Veterans home to hold Veterans Day ceremony Friday morning

Nov. 8—Every day is Veterans Day at the local Georgia War Veterans Home, but later this week just a little more emphasis will be placed on celebrating those who fought for our country's freedoms.

The skilled nursing care facility — home to some 150 Georgia veterans — is scheduled to hold its annual Veterans Day ceremony 11 a.m. Friday in front of the Carl Vinson Building. This is the second year in a row the program has been brought back after a forced couple of years off due to the COVID-19 pandemic.

The ceremony is set to feature a drill team, color guard, singing of the national anthem, and a veterans' platoon march. The enticing smell on the south side Friday morning will be Georgia Power Co. employees grilling up a tasty lunch of hamburgers and hot dogs for those in attendance. A reception inside the Veterans Home's Birdsong Recreation Hall will follow the ceremony Friday.
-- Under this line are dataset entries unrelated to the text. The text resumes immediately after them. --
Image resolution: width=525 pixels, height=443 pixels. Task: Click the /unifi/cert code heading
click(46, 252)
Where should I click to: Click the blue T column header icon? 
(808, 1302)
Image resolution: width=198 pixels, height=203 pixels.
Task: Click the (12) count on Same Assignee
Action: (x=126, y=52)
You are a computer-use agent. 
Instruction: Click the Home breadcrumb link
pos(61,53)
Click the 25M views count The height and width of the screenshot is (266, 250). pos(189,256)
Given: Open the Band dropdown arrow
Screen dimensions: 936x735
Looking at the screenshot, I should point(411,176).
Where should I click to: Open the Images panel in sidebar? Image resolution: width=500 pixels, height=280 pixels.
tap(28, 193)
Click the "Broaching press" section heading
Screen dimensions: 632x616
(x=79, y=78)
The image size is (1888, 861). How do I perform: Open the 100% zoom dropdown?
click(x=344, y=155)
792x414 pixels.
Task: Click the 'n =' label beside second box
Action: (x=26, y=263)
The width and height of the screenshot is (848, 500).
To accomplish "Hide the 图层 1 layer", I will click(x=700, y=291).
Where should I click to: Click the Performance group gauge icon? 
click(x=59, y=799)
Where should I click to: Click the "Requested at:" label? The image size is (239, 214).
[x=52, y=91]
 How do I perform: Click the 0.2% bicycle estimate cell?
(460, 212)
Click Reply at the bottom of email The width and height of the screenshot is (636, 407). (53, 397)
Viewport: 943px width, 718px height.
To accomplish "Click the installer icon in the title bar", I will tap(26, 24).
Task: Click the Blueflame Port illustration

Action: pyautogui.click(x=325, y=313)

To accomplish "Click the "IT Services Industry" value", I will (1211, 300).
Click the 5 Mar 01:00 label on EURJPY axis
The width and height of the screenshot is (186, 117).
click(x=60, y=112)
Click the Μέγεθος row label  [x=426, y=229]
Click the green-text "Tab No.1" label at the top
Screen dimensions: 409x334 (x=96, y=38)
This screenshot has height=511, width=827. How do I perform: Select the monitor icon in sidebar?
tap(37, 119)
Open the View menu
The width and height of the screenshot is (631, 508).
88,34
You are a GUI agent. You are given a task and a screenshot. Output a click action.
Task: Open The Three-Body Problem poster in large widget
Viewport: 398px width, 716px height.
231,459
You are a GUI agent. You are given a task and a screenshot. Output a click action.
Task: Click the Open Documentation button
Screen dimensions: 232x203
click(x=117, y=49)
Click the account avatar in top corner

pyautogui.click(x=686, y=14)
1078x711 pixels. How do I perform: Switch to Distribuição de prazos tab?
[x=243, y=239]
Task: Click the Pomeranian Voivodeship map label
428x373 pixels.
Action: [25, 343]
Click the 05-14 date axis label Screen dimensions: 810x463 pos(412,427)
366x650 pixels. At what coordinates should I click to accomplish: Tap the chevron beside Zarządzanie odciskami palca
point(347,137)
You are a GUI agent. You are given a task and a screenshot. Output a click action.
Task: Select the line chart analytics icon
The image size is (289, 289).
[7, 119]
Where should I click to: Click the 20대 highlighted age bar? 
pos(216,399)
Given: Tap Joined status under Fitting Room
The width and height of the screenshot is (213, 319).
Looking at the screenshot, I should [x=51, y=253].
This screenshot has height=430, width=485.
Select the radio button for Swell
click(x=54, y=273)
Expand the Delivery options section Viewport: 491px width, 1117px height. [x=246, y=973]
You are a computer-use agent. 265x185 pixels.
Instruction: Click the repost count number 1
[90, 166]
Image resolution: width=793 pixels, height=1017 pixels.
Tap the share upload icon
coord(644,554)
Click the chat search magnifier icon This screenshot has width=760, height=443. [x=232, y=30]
This year's keynote speaker for the event is Georgia Department of Veterans Service Commissioner Patricia Ross. A veteran herself, Ross served 25 years on active duty in the United States Air Force. She retired as a colonel in October 2014, finishing her career as the vice commander of the 78th Air Base Wing at Robins Air Force Base where she led the management of facilities. After her military service, Ross was the chief operating officer at the Veterans Education Career Transition Resource Center, also known as the VECTR Center, in Warner Robins. The center provides veterans and their families a gateway into Georgia's public technical colleges and university system schools.

In November 2021, Georgia's seven-member State Veterans Service Board selected Ross to lead the Department of Veterans Service, the state agency charged with advising veterans on how to receive their military benefits. GDVS also owns and maintains the state's two skilled nursing care veterans homes in Milledgeville and Augusta.

The roots of Veterans Day can be traced back over 100 years ago to the end of World War I. In November 1919, President Woodrow Wilson proclaimed Nov. 11 as the first Armistice Day. The date, primarily set aside to honor veterans of World War I, was made a legal holiday in 1938. In 1954 after World War II and fighting in Korea, veterans service organizations urged Congress to strike the word "Armistice" and replace it with "Veterans." So it was done, and President Dwight D. Eisenhower later that same year issued the nation's first Veterans Day proclamation.